PUBLIC INSTITUTIONS AND IMPROVEMENTS. 261
G. E. Clarke, W. Stenning, W. A. Head, G. Head, J. Whyte, G. Covey, J. Smith, A. Hastie and J. Hayward. Not one of these survive to-day. The schools were opened on January 1st, 1861, but the committee appointed soon ceased to take an active interest in them. For some 10 years or more they were controlled by the Rev. C. W. Payne Crawfurd and for a time flourished exceedingly, but after a while there was a decided falling off in the voluntary subscriptions, and a demand for public control arose. At a specially convened Vestry meeting, however, held on June 17th, 1875, the ratepayers decided by 11 votes to eight that a School Board would be very prejudicial to the parish, but on September 28th of the same year, the schools having been entirely closed for a time, this decision was reversed and the formation of a School Board decided on. The first members of this body were the Rev. D. Y. Blakiston (Vicar), the Rev. G. C. Fisher (afterwards Bishop of Ipswich), Rev. E. E. Long (the Pastor of Zion), Mr. G. Head, Mr. T. Cramp, Mr. J. Mills and Mr. W. Young. For six years a contested election was avoided, but in 1881 there were nine candidates for the seven seats. Messrs. T. Cramp and W. H. Steer were rejected, and those chosen were Rev. J. Brantom (now of Hurstmonceux), Rev. W. A. Linnington, Mr. J. Bridgland, Mr. J. I. Glaysher, Mr. J. Mills, Mr. H. Morris and Mr. Ovenden (then landlord of the Crown Hotel). Mr. Evelyn A. Head was Clerk to the School Board for the whole time of its existence.

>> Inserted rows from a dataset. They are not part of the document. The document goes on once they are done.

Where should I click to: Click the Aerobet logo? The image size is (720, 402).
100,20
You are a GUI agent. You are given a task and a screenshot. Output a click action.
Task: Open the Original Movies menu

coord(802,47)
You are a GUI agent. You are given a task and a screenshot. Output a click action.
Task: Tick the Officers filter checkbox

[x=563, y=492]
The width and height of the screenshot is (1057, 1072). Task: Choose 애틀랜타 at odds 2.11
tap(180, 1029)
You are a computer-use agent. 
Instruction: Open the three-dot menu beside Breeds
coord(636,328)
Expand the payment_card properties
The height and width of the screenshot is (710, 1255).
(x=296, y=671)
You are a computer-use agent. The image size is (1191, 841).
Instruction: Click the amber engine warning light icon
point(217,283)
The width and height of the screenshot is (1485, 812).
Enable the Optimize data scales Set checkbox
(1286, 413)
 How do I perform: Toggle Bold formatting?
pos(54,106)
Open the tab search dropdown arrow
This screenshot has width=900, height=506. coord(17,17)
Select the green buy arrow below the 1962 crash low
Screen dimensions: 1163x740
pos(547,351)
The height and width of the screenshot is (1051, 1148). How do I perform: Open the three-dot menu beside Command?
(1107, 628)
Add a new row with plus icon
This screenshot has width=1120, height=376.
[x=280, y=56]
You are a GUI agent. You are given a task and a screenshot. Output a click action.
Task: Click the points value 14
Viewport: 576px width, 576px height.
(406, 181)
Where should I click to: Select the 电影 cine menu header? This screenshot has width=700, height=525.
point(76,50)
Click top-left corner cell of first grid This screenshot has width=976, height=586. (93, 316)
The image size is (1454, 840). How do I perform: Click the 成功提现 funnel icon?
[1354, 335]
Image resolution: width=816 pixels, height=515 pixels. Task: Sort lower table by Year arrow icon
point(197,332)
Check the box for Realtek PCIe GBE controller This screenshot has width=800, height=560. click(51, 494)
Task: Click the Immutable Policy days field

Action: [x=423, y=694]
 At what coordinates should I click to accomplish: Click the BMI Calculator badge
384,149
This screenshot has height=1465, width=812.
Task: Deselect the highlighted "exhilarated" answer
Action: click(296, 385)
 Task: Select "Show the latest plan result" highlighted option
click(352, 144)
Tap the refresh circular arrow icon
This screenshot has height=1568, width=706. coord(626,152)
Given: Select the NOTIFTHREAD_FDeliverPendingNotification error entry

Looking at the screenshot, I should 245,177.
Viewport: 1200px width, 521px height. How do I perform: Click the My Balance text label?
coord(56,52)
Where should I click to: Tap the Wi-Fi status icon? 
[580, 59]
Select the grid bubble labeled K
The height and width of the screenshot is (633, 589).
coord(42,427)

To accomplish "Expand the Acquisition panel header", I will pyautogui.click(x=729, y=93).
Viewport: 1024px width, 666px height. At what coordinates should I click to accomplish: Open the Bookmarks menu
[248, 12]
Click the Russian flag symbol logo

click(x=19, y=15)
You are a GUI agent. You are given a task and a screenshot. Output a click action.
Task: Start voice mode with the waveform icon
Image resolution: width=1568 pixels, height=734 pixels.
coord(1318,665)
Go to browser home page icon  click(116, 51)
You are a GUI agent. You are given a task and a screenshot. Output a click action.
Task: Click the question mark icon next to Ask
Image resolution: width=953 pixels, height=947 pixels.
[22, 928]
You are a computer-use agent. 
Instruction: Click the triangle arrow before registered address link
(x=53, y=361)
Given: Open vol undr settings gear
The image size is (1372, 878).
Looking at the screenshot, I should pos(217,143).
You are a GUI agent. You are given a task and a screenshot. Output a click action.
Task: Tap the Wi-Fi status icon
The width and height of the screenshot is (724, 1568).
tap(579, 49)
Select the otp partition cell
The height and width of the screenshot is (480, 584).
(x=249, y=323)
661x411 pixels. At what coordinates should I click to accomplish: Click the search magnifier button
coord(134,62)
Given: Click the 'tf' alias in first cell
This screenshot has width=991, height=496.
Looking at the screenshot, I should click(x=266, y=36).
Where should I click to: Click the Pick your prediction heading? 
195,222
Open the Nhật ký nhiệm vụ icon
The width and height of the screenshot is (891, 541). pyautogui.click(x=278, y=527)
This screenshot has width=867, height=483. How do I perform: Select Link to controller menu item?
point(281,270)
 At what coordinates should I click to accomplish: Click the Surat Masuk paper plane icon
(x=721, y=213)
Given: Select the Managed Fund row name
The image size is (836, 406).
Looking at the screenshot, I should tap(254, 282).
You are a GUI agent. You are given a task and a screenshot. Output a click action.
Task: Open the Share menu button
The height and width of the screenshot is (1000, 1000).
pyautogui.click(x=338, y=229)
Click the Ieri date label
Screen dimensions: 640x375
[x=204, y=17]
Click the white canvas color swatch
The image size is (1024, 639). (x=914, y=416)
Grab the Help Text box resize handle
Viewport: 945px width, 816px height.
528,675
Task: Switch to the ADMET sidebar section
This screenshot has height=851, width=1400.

In 1877 the Vicar and Churchwardens leased the buildings to the School Board for seven years, at a rental of 5s. per annum, and in 1884 this lease was renewed for another 21 years on the same terms. When the School Board commenced work there was accommodation for 473 scholars, and when its duties were taken over by the Education Committee of the County Council 837 scholars could be dealt with. The present schoolmaster's house and the girls' school were erected by the School Board on land other than that conveyed by Lady Amherst, the whole forming part of what was once known as Slaughterhouse Mead.